# GIVEN TASK 1
Answer these questions about the House of Lords speech, one per line:
(a) What does the speaker argue is the only solution?
(b) What did the speaker's Bill propose for the House of Lords?
(c) Which reading did that Bill in fact get?
# GIVEN TASK 2
Continue the House of Lords speech after its last sentence.

# QUOTED TEXT
►
Leaving the EU will not resolve that intense frustration and anger. People will feel just as disfranchised by our electoral system and our politicians. Equally, if the tide turns and we end up remaining in the EU, people will be just as frustrated because neither option on its own provides a viable way forward. I would therefore argue that a constitutional overhaul is the only solution. I have a lot of questions that I would like to put privately to the noble Lord, Lord Foulkes, about how he sees this going forward, and perhaps I will contribute in various ways. Organic change, as has been suggested, is simply not enough. There has to be an overhaul.
We in this House have tried to discuss changes that will make us more relevant. I brought forward a Bill on reforming the House of Lords to the point where it would be abolished completely. I almost did not get it through its First Reading because of the grumbles from all around the House. It did in fact get a Second Reading, and I will be tabling it again. I look forward to hearing from noble Lords who have said in this debate that they would like to see reform. Reform of this place is inevitable, and I look forward to their supporting the Bill when I bring it back.
◄
# DATA EXCERPT
►
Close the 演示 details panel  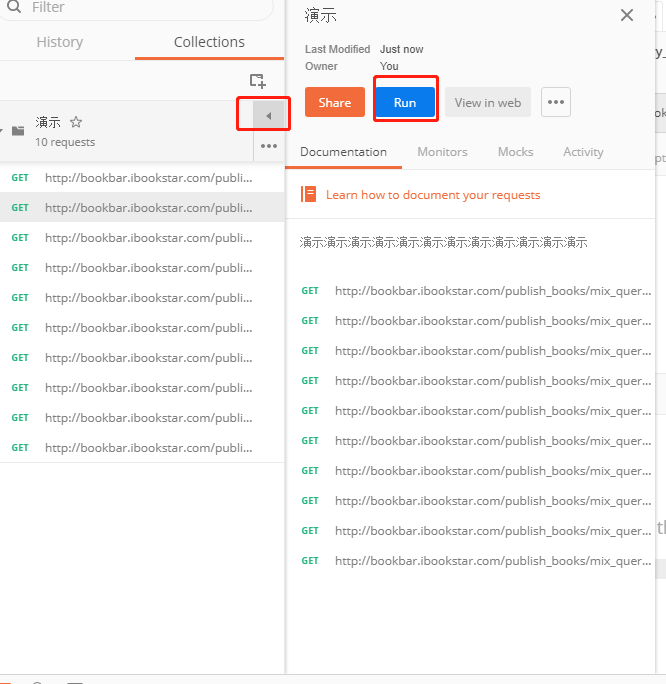(x=627, y=15)
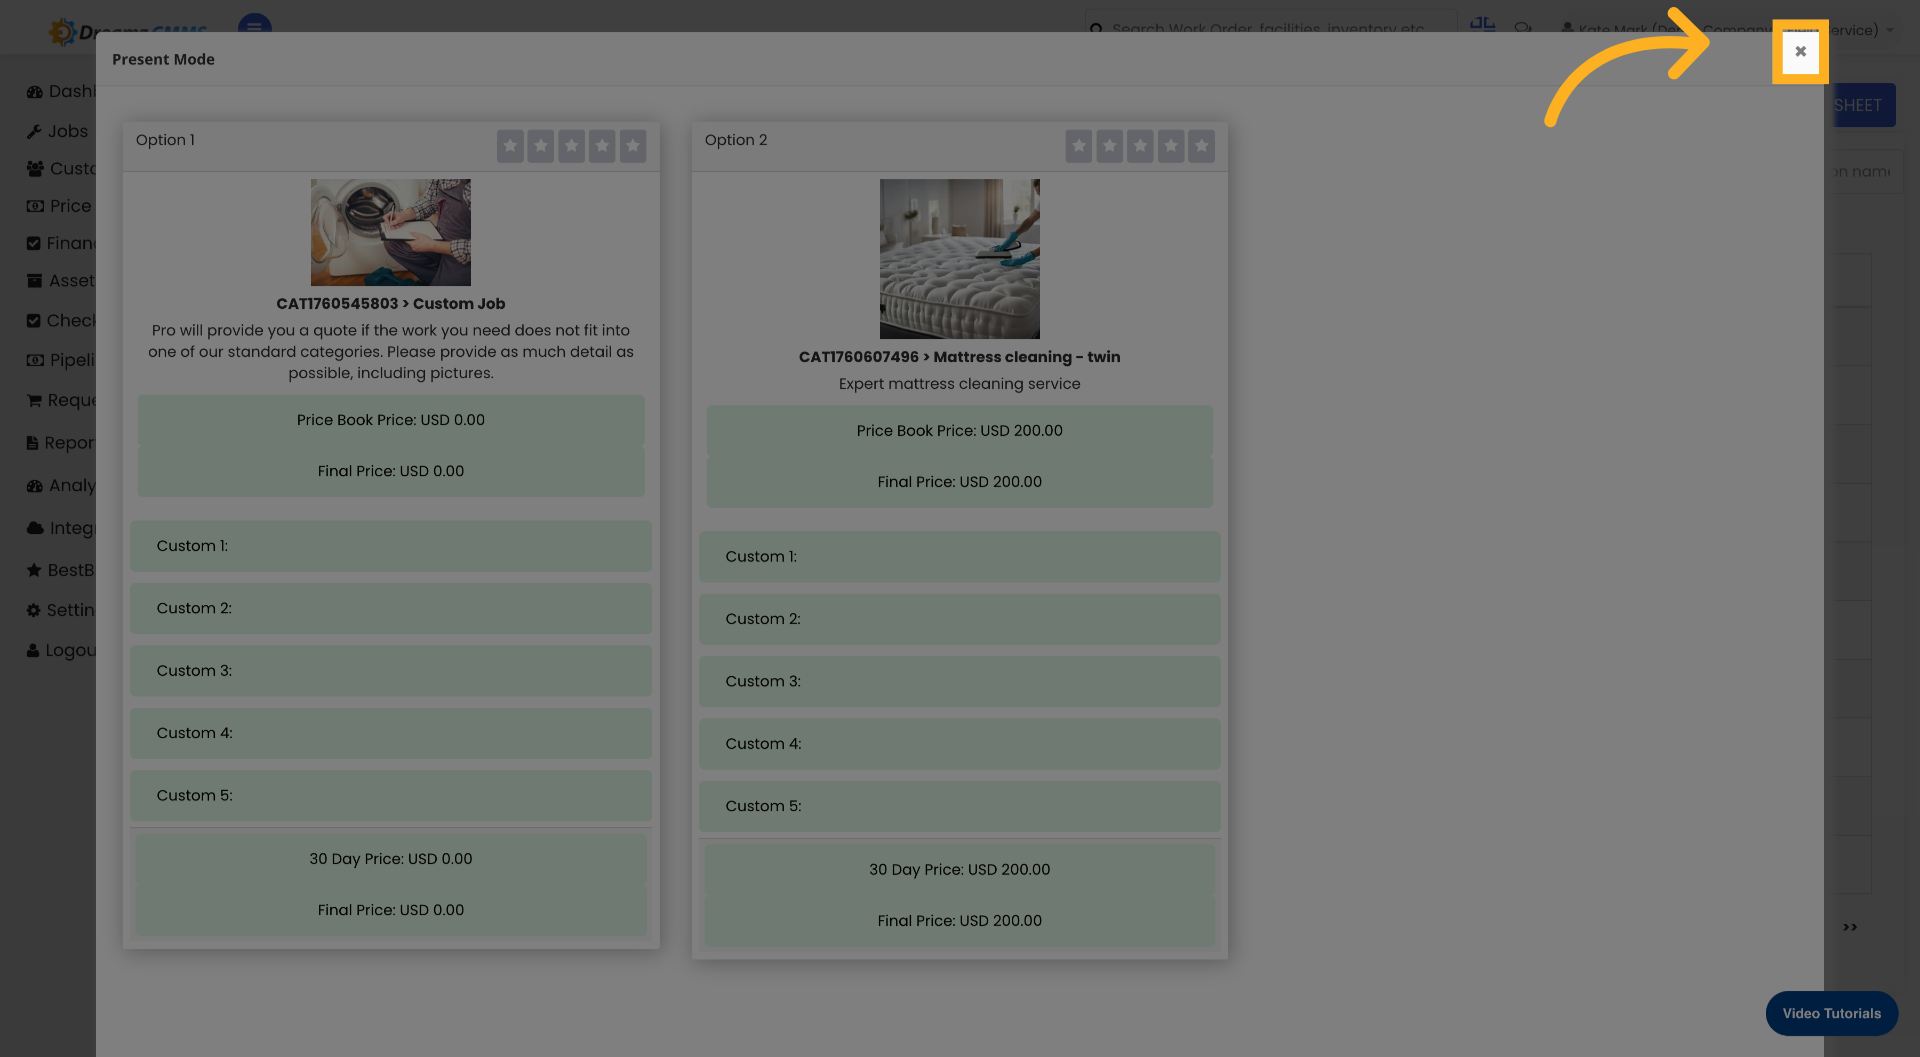
Task: Click the Integrations cloud icon
Action: 35,528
◄
# EXERCISE ANSWER 1
(a) A constitutional overhaul.
(b) Reforming it to the point where it would be abolished completely.
(c) A Second Reading.

# EXERCISE ANSWER 2
I would also argue that first past the post has absolutely failed to supply strong and stable government in the way we have always supposed it would, so it is time to consider proportional representation. I have been elected under first past the post and under proportional representation. They are both perfectly valid ways of being a voice for people who would otherwise go unheard. I spent four years on Southwark Council as one of 63 councillors, which was very hard, and then I served for some years on the London Assembly combating Boris Johnson, which was much worse. The only way forward now is to rethink our democracy, and this convention would be a good way forward.